Robin Thicke's Creepy, Stalker-ish Video

A woman drowning, a bloodied face, a man turning his fingers into a gun and pointing it at his own head: not exactly the stuff of romance! Yet this – along with a bunch of private text messages – is the imagery that makes up the music video for Get Her Back, the lead single from creepy crooner Robin Thicke on his followup to his number-one selling album Blurred Lines. And this is just one song on an entire record dedicated to winning back the affection of his estranged wife, the actress Paula Patton. Whatever happened to good old-fashioned chocolate and flowers?


Thicke's new album, titled - what else? - Paula, features tracks called You're My Fantasy, Still Madly Crazy, Something Bad, Whatever I Want and Lock the Door, among others.

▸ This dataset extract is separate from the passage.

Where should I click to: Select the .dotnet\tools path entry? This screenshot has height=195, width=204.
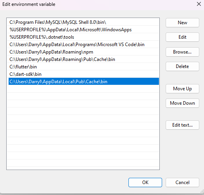coord(84,37)
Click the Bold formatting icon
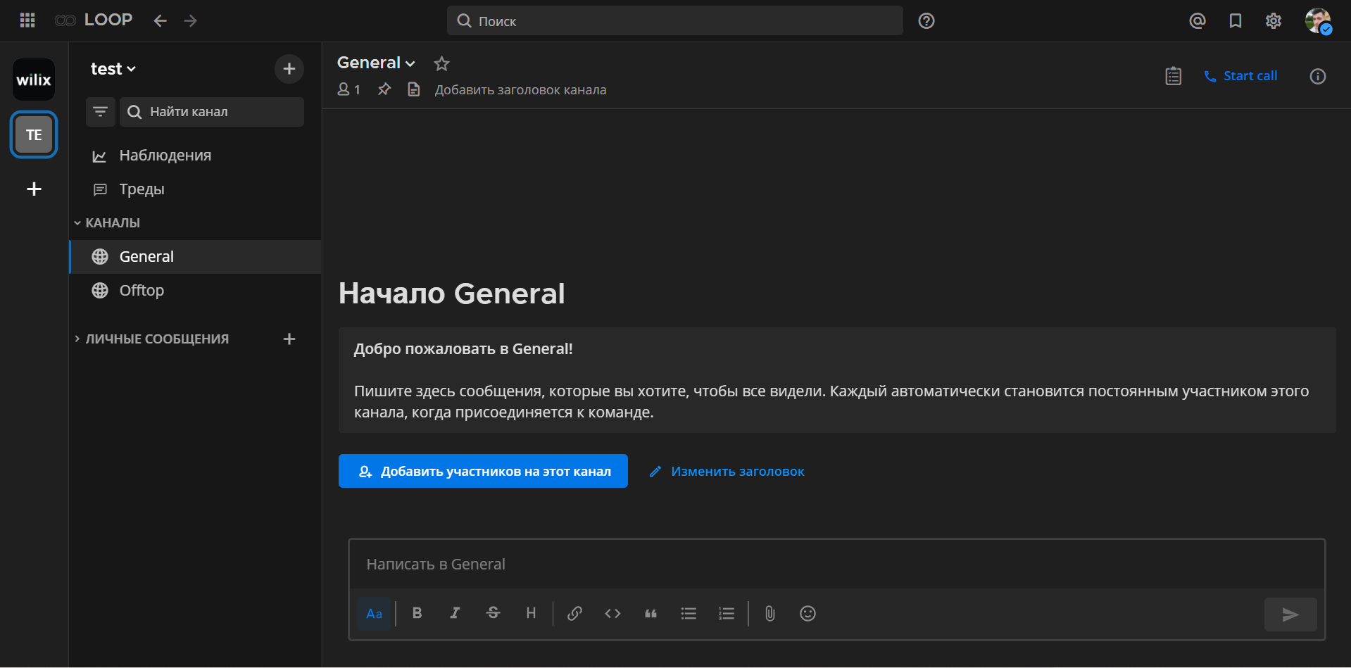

The disturbing video, released on Monday, features real SMS messages sent between Thicke and Patton, interspersed with images of violence, and ends ominously with a shadowy figure walking off into the distance with these words: This is just the beginning. So far, the video has been called"vulnerable" and "emotional"; album write-ups call Thicke "repentant" with this"romantic gesture".

I think a more accurate term would be stalker-ish.

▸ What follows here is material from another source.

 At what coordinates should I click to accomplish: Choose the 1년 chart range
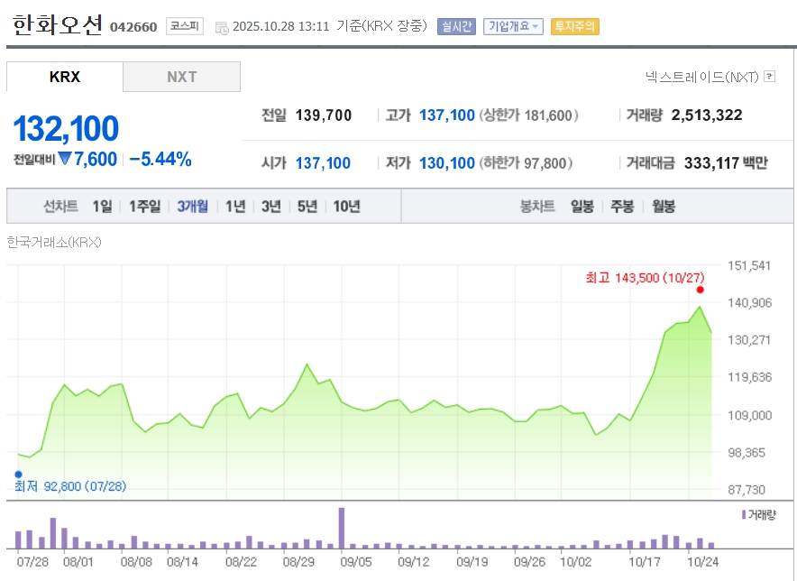[x=235, y=207]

The US Department of Justice defines stalking as "a pattern of repeated and unwanted attention, harassment, contact ... that would cause a reasonable person to feel fear." That definition explicitly includes the repeated sending of unwanted presents and flowers, waiting for a woman at home or school, or making indirect threats. Does selling a music video with a look-a-like of your wife drowning count?

None of us know the ins and outs of the Patton and Thicke's relationship outside of what's public - they were high school sweethearts and they have a child together. But romanticizing the creepy and potentially harassing efforts of a man obsessed with this ex sends a dangerous message to young men about what "romance" really is. Hint: it has nothing to do with haranguing and publicly shaming us back into a relationship.

Thicke is hardly alone in his interpretation of what constitutes a grand romantic gesture. Stalking or behavior bordering on such is a huge part of the narrative around romance, especially in pop culture: the boy keeps trying to get the girl until she says yes. You need to look no further than the outrageously popular Twilight series - books and movies - to know that the stalker-as-romantic lead looms large in our cultural imagination. From There's Something About Mary to Groundhog Day, the guy who would do anything to land the girl is supposedly the stuff women's dreams are made of. (Of course, there's no room for female protagonists or celebrities doing the same, like, say, Glenn Close in Fatal Attraction. She'd be called nuts in less time than it takes to get through the YouTube ad before a music video.)

It doesn't surprise me that a man whose hit song sounded like an assault anthemand featured a video full of naked models would attempt to get back his wife via public pressure and a threatening music video. And the Get Her Back video isthreatening. From the drowning to the finger gun (threatening suicide is a common signal of an abuser), the video sends a message that Thicke won't take no for an answer. And that's not romantic - it's just downright scary.